The British Dental Association has said Government’s announcement of small scale, positive changes to the discredited NHS dental contract should be rolled out at pace, but must go ahead in parallel with work to deliver on pledges of transformational change in NHS dentistry.

The changes – set to be put to consultation and likely to be in force from April 2026 – work within the framework of the failed contract fuelling the exodus of dentists from the NHS, which the Labour Party pledged to replace in its manifesto.

The recently announced NHS 10 Year Plan stated that “by 2035, the NHS dental system will be transformed”. The BDA stress that real urgency is needed, with change required in this Parliament to guarantee a future for the service.

Measures going out to consultation include a new time-limited ‘care pathway’ for higher needs patients, that is set to provide fairer pay for more clinically complex cases, that are typically under-remunerated or even delivered at a loss under this contract. The proposals also act on BDA calls for dentists to be paid for activity that helps prevent oral disease and decay. It also introduces new payments to support clinical audits and peer reviews at practice level to help improve quality. Changes will also mandate practices to provide a level of urgent care, at an improved rate.

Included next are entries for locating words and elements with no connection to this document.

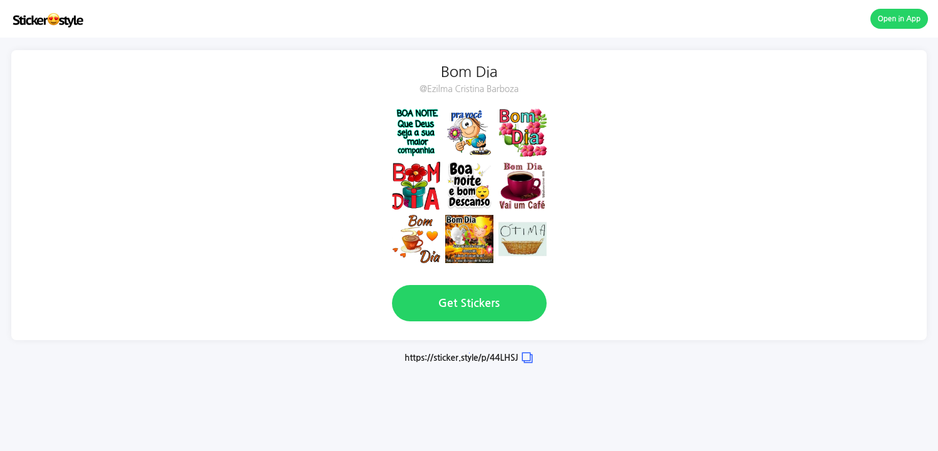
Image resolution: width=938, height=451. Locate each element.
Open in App (899, 19)
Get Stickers (469, 303)
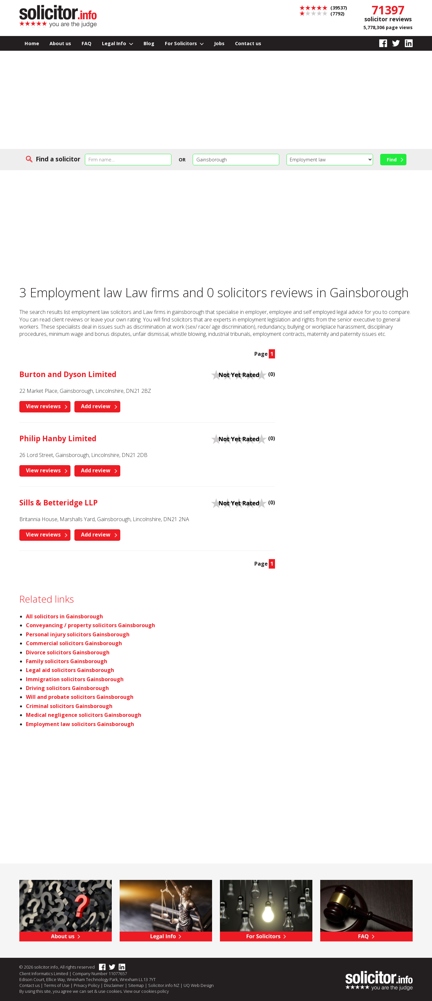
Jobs (219, 43)
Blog (149, 43)
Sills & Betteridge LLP (58, 503)
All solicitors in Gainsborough (64, 616)
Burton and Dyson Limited (67, 374)
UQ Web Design (199, 985)
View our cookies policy (146, 991)
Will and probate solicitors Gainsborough (79, 697)
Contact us (248, 43)
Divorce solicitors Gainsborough (67, 652)
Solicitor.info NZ (163, 985)
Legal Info (117, 43)
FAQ (86, 43)
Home (32, 43)
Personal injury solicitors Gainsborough (77, 634)
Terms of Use (56, 985)
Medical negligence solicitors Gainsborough (83, 715)
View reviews (43, 406)
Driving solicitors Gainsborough (67, 688)
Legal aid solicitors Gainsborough (70, 670)
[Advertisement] (216, 100)
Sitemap (136, 985)
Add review (95, 406)
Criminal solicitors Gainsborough (69, 706)
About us (60, 43)
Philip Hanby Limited (57, 438)
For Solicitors (184, 43)
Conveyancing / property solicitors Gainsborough (90, 625)
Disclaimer (114, 985)
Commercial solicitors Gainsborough (74, 643)
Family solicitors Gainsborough (66, 661)
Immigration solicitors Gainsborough (75, 679)
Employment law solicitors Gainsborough (80, 724)
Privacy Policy (87, 985)
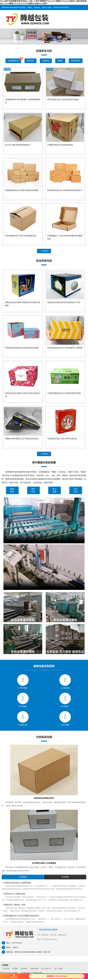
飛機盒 (60, 61)
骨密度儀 (24, 968)
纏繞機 (15, 968)
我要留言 (14, 976)
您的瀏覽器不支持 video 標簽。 (44, 520)
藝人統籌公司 (46, 968)
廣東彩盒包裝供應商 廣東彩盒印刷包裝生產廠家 (22, 303)
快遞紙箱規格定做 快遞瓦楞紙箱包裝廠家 (21, 190)
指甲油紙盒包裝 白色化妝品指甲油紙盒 (63, 99)
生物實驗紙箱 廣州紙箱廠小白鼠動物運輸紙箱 (22, 101)
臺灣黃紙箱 (75, 61)
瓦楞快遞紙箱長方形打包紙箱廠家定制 (20, 236)
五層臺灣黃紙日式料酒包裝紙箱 (60, 145)
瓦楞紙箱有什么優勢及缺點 (14, 894)
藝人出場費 (58, 968)
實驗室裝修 (34, 968)
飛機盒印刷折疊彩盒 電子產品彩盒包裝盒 (21, 439)
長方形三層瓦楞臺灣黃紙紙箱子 (18, 145)
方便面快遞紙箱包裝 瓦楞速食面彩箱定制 (64, 393)
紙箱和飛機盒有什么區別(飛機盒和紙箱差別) (21, 916)
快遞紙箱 (46, 61)
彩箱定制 (30, 61)
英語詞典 (6, 968)
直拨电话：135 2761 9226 (57, 976)
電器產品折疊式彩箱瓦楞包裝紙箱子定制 (63, 302)
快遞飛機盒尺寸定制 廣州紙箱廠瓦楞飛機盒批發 (64, 237)
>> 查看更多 (44, 251)
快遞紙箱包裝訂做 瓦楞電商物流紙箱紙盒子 (64, 190)
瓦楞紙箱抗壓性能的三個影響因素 (17, 883)
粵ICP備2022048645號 (50, 939)
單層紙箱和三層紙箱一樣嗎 (14, 905)
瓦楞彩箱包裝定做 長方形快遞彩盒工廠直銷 (64, 348)
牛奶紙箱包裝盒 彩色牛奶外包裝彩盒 (62, 439)
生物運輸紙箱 (13, 61)
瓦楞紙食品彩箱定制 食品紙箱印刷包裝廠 (21, 348)
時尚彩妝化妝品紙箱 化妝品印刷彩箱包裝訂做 (22, 394)
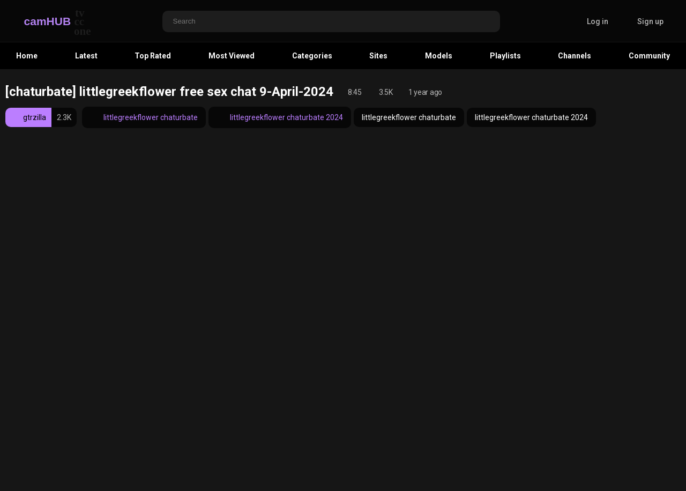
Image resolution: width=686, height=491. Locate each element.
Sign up (650, 21)
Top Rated (153, 55)
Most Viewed (231, 55)
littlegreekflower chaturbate (144, 117)
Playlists (505, 55)
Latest (86, 55)
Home (27, 55)
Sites (378, 55)
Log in (597, 21)
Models (438, 55)
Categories (312, 55)
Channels (574, 55)
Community (649, 55)
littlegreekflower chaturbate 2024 (280, 117)
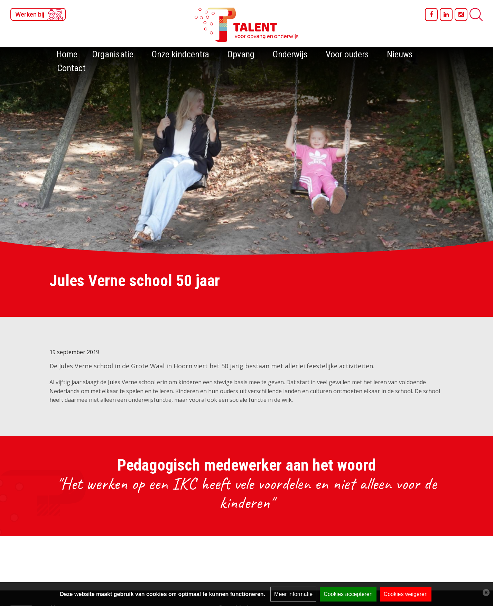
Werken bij (29, 14)
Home (66, 54)
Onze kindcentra (180, 54)
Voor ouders (347, 54)
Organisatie (112, 54)
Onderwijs (290, 54)
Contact (71, 68)
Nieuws (400, 54)
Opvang (240, 54)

The professional body stressed an important difference from measures set out in the ineffective dental ‘recovery plan’ taken forward by the last government in early 2024, with these new proposed changes the result of genuine negotiation and constructive engagement. Many of the measures act on specific BDA calls to enhance the contract for high needs patients, urgent care, prevention and quality improvement. Dentist leaders say this should underpin the approach going forward to reform the NHS contract.  The BDA says the process of formal negotiations – which are yet to begin – must be taken forward in earnest and in parallel with this consultation.

This package is cost neutral. While the Spending Review has allocated an additional £29bn to the NHS there are no indications yet that the chronically underfunded dental service will benefit from this cash injection. The share of Departmental spending allocated to dentistry has more than halved under the Conservative Government, from 3.3% of the overall budget in 2010/11 to just 1.5% in 2023/24, with dentistry subject to real-terms cuts not seen anywhere else in the NHS.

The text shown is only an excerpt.